With several consecutive years of decreasing returns on investments, no university with an endowment is immune to the effects of this decline. The U of C lost 8.6 percent on its investments in 2001, which is in the mid-range of reported losses; Duke University lost roughly four percent, while the Massachusetts Institute of Technology recorded losses at about 13 percent.
In an effort to combat the shortfalls, Stanford University announced a hiring freeze three weeks ago. While this does not involve layoffs at the moment, it could in the future. Stanford has also had to cut back a capital plan and postpone building projects.
These losses, however, have not had the same effect on the U of C as it has on other universities. Building projects remain in full swing, and there has been no talk of hiring freezes, layoffs, or major budget cuts. Even large construction projects like the Gerald Ratner Athletics Center and the Comer Children’s Hospital are moving ahead full steam.
There is no single factor responsible for the U of C’s relative stability.
First, the method by which administrators determine how much of the endowment is spent in any given year is slightly different from that of most other universities. An average return on investment for several yearsgenerally three yearsis taken and then endowment spending is determined from that point. This softens the blow of one bad year, and guards against excess spending in the aftermath of one good year.
The difficulties arise when there is more than one bad year following many consecutive years of increasing returns. The difference at the U of C is that in addition to averaging the returns for 12 quarters, one year of lag time is added. This means that while other universities are now being hit by unexpected losses, it will be a year before the University is impacted by the recent market shifts.
Some worry that this is just postponing the inevitable, but Donald Reaves, Vice President of Administration and chief financial officer dismissed this. “We have an extra year to think about it. We have time to plan,” he said.
Reaves explained that the Provost has already put together a small group of deans and senior officers of the University to begin planning for the future. They recently had their first meeting.
Yale University is also in a somewhat better situation than many other universities. Despite the falling market, the school’s investments have done relatively well. Some strategies that Yale has used to keep their funds stable are reducing the amount of stock investments and diversifying the stocks that the institution holds.
Gifts from friends and alumni may also have been affected by the economic downturn. The University launched a new $2 billion fundraising effort, the Chicago Initiative, last April. However, while the planning of this effort has spanned several years, Karen Alexander, assistant vice president for communication in development and alumni relations, said that the $2 billion target has remained constant throughout the planning process, and will not be changing now. “We are moving forward with that goal,” Alexander said.
Alexander continued to say that “philanthropy grows in the face of economic downturn,” despite the common misconception that giving would decrease. Reaves backed her up, stating that there has been no drop in contributions to the University.

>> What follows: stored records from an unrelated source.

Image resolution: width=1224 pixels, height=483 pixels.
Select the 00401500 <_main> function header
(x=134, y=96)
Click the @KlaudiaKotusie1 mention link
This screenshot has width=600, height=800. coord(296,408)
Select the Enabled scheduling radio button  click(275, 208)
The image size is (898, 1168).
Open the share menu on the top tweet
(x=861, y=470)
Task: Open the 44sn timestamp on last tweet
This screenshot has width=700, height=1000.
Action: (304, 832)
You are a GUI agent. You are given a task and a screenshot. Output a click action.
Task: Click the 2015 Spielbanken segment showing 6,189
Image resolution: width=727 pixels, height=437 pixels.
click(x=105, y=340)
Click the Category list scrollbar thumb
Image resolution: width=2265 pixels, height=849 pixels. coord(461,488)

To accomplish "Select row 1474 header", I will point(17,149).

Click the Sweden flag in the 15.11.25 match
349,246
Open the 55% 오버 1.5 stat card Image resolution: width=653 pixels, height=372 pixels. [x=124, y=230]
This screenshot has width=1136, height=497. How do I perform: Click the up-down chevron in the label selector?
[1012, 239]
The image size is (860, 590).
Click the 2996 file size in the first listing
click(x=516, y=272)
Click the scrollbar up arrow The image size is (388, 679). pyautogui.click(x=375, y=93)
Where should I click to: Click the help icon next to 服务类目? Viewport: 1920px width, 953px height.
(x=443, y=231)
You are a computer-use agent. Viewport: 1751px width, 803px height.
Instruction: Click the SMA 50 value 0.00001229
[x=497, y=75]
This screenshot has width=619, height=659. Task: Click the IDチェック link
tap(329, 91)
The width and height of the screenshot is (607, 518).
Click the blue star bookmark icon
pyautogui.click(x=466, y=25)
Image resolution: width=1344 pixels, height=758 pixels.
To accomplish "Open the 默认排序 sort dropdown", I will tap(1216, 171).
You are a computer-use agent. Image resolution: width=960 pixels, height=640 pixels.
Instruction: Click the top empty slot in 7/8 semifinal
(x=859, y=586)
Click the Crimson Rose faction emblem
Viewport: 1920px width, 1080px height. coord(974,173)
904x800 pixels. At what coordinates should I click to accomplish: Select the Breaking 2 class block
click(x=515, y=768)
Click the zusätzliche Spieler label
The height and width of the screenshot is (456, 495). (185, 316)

One additional relatively simple way for universities to increase revenue is to raise tuition. However, many universities are reluctant to do so, seeking out alternative methods to cut budgets. According to The Chronicle, the daily student newspaper at Duke University, the administration there has been discussing several alternatives to a tuition rise. Suggestions include increasing undergraduate enrollment or possibly reducing the size of the faculty.